Stored records
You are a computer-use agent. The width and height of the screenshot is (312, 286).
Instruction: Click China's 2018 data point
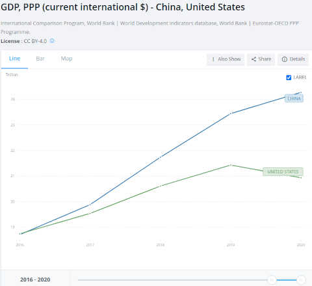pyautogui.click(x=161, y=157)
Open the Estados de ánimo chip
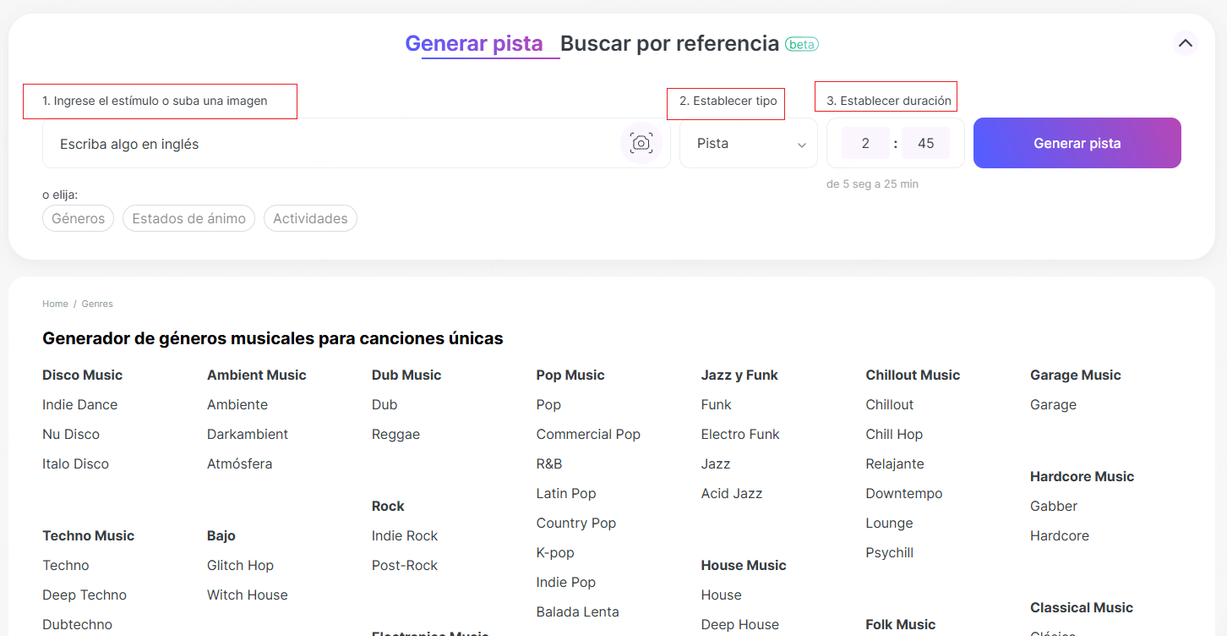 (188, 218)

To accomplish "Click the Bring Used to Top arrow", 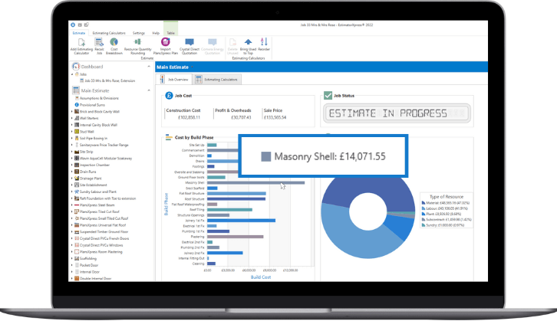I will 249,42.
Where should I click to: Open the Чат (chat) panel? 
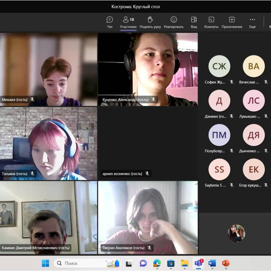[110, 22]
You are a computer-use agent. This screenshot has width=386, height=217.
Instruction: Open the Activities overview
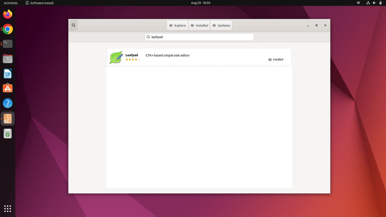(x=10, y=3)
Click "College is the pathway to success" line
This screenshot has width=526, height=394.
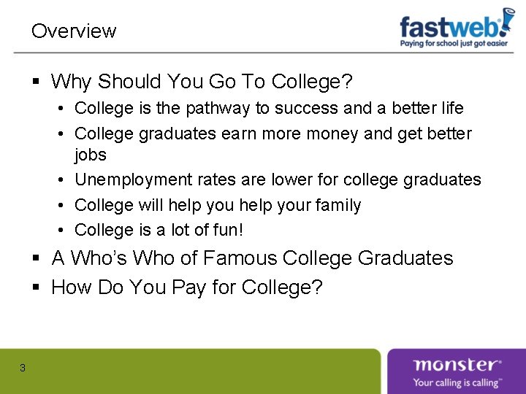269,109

* * *

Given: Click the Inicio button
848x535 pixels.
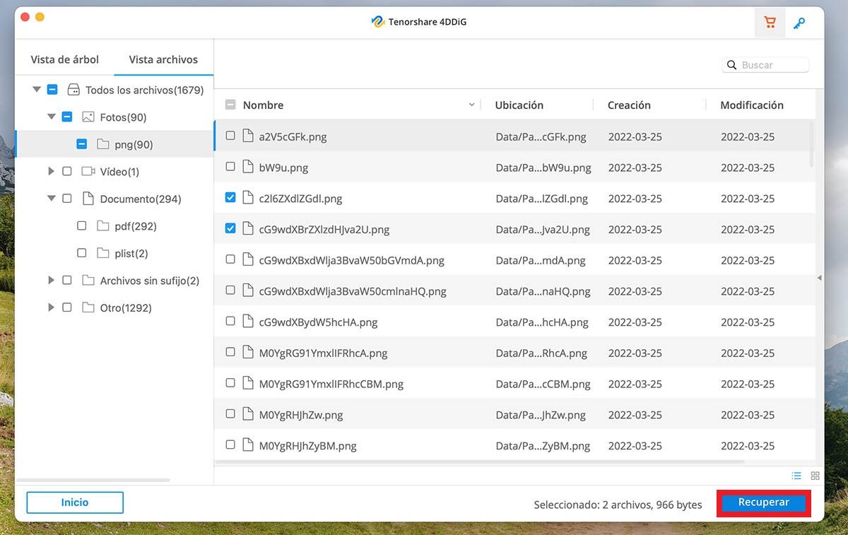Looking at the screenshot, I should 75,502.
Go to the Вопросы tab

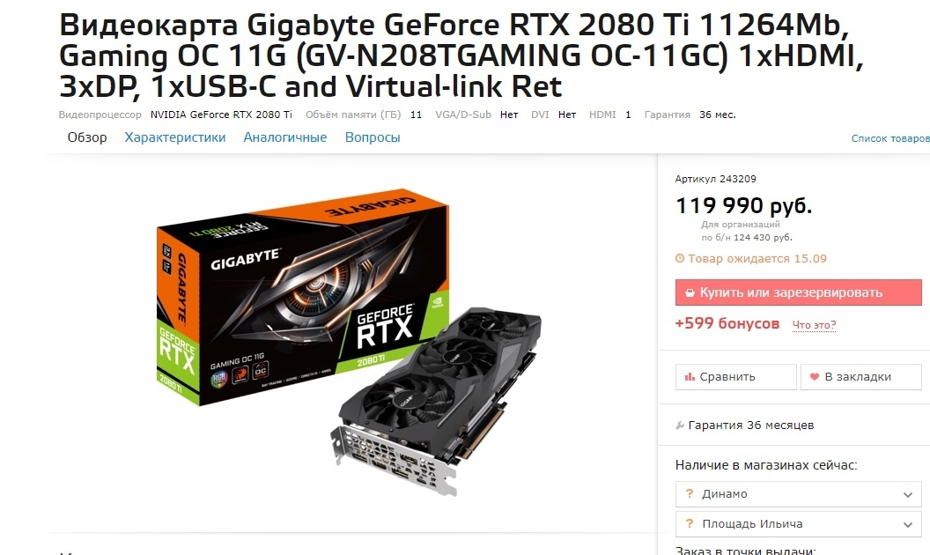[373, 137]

» EXERCISE BRIEF
Which lines in the records above contain the word "computer"? Return each of them.

» FINAL ANSWER
You are a computer-use agent. The width and height of the screenshot is (312, 286).
You are a computer-use agent. This screenshot has width=386, height=217.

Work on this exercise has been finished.